I had a lot of fun with this project, and found it to be very inspiring in a number of ways. Through the process of creating this film, I gained an insight into the craft of choreography, and how it shares some key principles with filmmaking. I also had quite a profound change in thinking around the distinction between ‘old’ and ‘new’ media, which I discovered through the use of VHS tapes, is a somewhat problematic distinction. I believe that the inspiration and insight that I gained from this project will be invaluable for future work.

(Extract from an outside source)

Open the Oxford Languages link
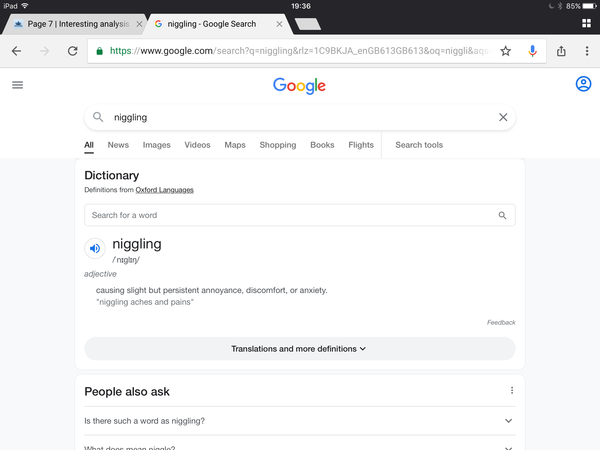600x450 pixels. 165,190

When my mum gave me a big box of old dance tapes at the very start of the semester, it occurred to me even then that I might try to incorporate them into the course somehow. I ended up building my approach to this project around that footage. I started by watching a lot of the footage, then discussed some of my early ideas with Dan, who recommended that I interview my mum. Then I bought a card to convert the analogue signal of the VHS tapes to a digital signal that could be captured on my PC in real time. This was pretty tedious and frustrating at times but I got it done. The interview with mum also ended up becoming an important part of the process, because I wanted to select the images based on their conceptual relevance to the ideas discussed in the interview. The editing process was fun, and I gave myself a decent amount of time to get it done. Overall, I’m happy with the final product, and satisfied with the approach I took to completing it.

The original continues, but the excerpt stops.